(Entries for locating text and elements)
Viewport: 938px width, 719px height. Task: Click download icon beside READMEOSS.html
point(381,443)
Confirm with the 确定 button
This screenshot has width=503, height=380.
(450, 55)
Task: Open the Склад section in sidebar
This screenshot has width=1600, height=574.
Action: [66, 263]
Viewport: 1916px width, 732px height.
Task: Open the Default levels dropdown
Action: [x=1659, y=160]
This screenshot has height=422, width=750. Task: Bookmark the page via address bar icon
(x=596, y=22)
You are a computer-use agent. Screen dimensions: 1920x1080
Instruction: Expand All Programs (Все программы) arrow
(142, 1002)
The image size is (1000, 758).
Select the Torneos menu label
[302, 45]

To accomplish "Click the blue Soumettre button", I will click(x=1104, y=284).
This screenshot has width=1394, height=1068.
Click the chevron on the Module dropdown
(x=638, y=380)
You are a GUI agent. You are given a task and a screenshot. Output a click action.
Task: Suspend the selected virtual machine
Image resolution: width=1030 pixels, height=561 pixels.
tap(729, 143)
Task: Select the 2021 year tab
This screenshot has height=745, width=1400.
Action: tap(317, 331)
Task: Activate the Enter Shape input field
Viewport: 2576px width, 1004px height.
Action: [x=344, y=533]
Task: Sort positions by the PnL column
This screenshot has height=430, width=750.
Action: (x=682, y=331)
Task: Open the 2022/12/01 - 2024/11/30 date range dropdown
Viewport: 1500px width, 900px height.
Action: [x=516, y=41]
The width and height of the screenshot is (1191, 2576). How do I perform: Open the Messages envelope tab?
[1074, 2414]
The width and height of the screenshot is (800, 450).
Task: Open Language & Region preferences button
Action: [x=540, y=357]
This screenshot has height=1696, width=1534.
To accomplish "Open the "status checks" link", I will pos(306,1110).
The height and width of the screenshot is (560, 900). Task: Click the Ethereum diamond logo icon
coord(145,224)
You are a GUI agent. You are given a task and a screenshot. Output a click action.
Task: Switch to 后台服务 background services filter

EXERCISE DIRECTIONS =>
Please find every line in the items above that contains the word "icon", treating uppercase and lowercase as different, and copy each of those lines.

ANSWER TO THIS TASK =>
Viewport: 938px width, 719px height. Task: Click download icon beside READMEOSS.html
This screenshot has height=422, width=750. Task: Bookmark the page via address bar icon
The height and width of the screenshot is (560, 900). Task: Click the Ethereum diamond logo icon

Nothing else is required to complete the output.